Marshal Konstantin Rokossovsky was a Soviet World War II hero. He took an active part in defending Moscow from Nazi Germany and played a key role in encircling and defeating Germany’s 300,000 strong Sixth Army in the Battle of Stalingrad. In 1945, Mr. Rokossovsky had the honor of commanding the Victory Parade.
Mr. Rokossovsky was appointed Deputy Minister of Defense in 1957 and became chief inspector of the Ministry of Defense the following year. When he died in 1968, the Soviet Army gave him its highest honor and buried him in Red Square, near the Kremlin.
Born of a Polish father and Russian mother, he returned to Poland after World War II, and served as the Polish Minister of National Defense from 1949 to 1956. When he was criticized for being an agent of Stalin, however, he resigned from the post and returned to the Soviet Union.
Mr.
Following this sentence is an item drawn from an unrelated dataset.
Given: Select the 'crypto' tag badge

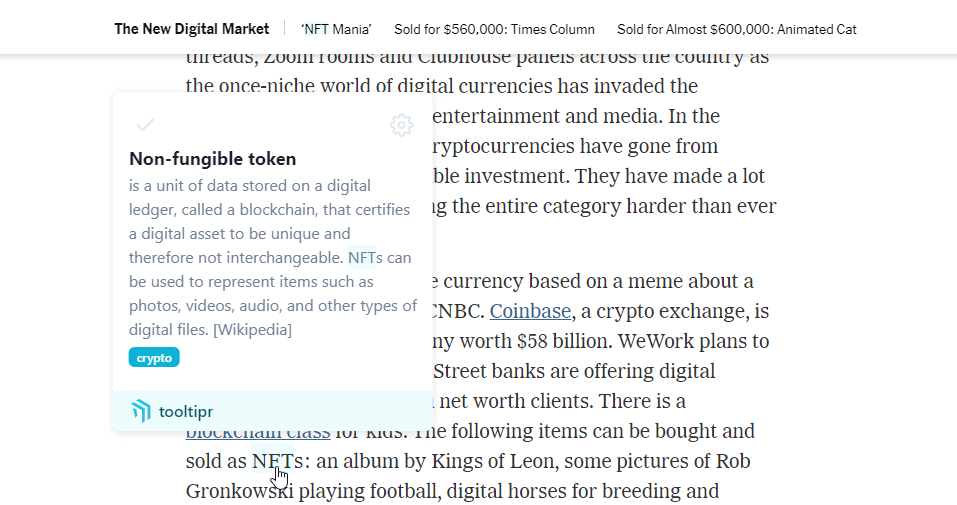Looking at the screenshot, I should [x=154, y=357].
Rokossovsky had been through very difficult times. When he was just over 40, he lost all his teeth. In 1937, he was arrested and tortured by the notorious secret police agency NKVD, the predecessor of the KGB. He was also caught up in the Great Purge, Stalin’s campaign of political repression and persecution.
He was sentenced to physical labor and suffered from starvation at a concentration camp for nearly three years until March 1940. Russian writer Aleksandr Solzhenitsyn depicted the miserable lives of these labor camps in “The Gulag Archipelago.” Gulag is a Russian acronym for “The Chief Directorate of Corrective Labor Camps and Colonies.” From 1924 to 1953, at least 5 million people, or as many as 10 million, lost their lives from starvation, disease, ill treatment and torture at the Gulags. They were no different from the Nazi death camps, where 6 million Jews, Nazi opponents, communists, gypsies and homosexuals were killed.
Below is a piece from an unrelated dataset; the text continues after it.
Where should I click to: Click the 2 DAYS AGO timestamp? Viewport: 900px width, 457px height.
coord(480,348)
British Foreign Secretary Jack Straw created a stir by comparing the terrorist suspect detention camp at the Guantanamo Bay U.S. Naval base to a gulag. More than 500 terrorist suspects, mostly prisoners of war from the Afghanistan War in 2001, are held there without trial. “The Road to Guantanamo,” a movie about the ordeals of the detainees, won the award for best director at the Berlin Film Festival.
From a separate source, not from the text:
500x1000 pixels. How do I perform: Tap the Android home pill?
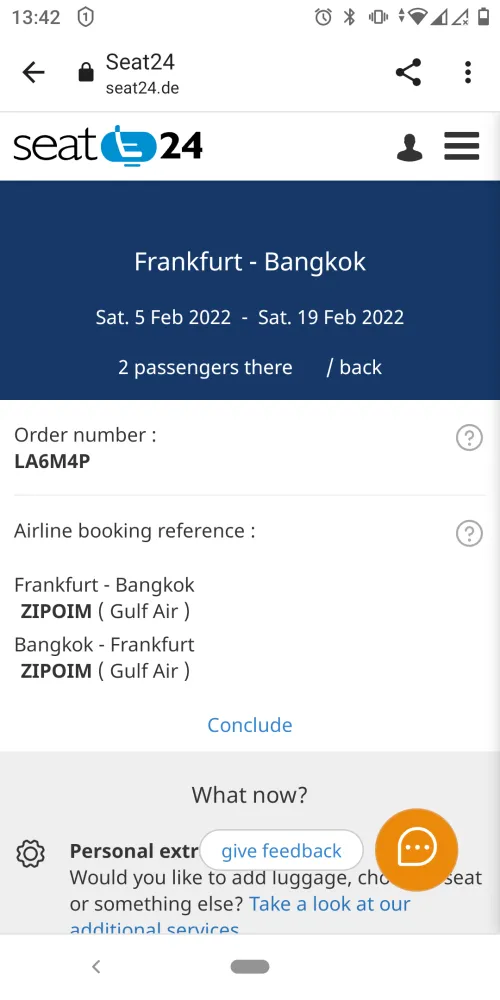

This month, the UN Commission on Human Rights and the European Parliament called for the camp to be closed. They argued that it is against the “global standard” to detain people for years without a court warrant or decision. Certainly, it is not what democracy, which the United States so ardently hopes to spread in the Middle East, looks like.


by Chae In-taek

The writer is a deputy international news editor at the JoongAng Ilbo.